- _PROBLEM STATEMENT_
Reproduce the part of the source data that opens with the line containing "This screenshot has height=819, width=1456." and closes with the line containing "Select day 25", swapping "additional fee" for "extra charge" and leaving everything else unchanged.

(Source data)
○ ○ ○ ○

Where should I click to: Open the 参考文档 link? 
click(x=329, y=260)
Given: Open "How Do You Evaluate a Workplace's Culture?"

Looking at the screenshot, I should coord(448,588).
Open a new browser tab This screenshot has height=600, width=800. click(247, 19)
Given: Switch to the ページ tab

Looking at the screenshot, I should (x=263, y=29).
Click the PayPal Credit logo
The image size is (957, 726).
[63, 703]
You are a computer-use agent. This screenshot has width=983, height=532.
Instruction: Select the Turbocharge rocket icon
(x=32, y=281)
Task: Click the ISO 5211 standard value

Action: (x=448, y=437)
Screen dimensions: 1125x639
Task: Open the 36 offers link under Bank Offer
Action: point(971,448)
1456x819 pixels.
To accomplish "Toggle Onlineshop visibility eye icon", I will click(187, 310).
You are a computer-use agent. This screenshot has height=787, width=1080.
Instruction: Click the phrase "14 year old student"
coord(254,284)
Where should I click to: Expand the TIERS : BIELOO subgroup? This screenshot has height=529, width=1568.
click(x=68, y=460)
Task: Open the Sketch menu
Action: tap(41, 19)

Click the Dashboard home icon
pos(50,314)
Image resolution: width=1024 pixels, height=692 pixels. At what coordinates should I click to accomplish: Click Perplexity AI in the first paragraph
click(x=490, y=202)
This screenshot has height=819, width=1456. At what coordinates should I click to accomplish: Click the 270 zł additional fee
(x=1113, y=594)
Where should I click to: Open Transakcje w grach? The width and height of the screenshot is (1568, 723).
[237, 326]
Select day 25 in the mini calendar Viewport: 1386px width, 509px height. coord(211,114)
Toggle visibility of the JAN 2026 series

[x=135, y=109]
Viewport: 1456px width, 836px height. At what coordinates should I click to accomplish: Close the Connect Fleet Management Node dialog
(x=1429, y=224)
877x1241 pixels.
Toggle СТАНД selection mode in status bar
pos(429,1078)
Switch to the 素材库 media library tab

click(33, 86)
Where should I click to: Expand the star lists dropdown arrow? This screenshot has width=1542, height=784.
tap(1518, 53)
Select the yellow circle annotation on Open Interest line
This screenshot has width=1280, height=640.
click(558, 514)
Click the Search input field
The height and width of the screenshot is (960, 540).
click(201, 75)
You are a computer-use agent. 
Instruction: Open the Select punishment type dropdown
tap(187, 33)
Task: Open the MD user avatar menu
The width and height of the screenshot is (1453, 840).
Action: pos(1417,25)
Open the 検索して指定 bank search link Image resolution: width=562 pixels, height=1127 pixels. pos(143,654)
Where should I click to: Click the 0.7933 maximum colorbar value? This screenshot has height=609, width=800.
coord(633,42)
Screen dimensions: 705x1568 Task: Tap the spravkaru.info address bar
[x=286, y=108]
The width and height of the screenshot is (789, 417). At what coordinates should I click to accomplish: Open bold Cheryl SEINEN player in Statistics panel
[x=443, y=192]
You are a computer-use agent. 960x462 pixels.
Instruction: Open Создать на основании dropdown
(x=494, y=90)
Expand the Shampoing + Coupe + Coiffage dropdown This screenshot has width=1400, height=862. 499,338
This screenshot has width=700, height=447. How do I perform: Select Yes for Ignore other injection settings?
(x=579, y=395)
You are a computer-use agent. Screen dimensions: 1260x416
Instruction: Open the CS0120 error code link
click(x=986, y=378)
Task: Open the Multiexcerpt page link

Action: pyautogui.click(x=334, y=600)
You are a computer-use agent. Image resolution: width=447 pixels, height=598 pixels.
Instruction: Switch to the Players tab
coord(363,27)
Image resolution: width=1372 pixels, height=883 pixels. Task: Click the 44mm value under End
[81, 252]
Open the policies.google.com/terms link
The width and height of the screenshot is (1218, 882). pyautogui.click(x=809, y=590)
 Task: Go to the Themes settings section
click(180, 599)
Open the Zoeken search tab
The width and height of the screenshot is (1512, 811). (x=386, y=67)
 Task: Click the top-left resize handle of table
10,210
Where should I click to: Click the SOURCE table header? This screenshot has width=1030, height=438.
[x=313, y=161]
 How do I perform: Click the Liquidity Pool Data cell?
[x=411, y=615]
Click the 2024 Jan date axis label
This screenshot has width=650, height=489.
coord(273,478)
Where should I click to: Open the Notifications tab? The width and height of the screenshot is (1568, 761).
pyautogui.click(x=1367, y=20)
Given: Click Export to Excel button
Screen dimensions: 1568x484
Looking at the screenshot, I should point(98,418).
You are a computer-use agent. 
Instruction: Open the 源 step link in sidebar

○ ○ ○ ○

- _COMPLETE RESPONSE_
This screenshot has height=819, width=1456. At what coordinates should I click to accomplish: Click the 270 zł extra charge
(x=1113, y=594)
Where should I click to: Open Transakcje w grach? The width and height of the screenshot is (1568, 723).
[237, 326]
Select day 25 in the mini calendar Viewport: 1386px width, 509px height. coord(211,114)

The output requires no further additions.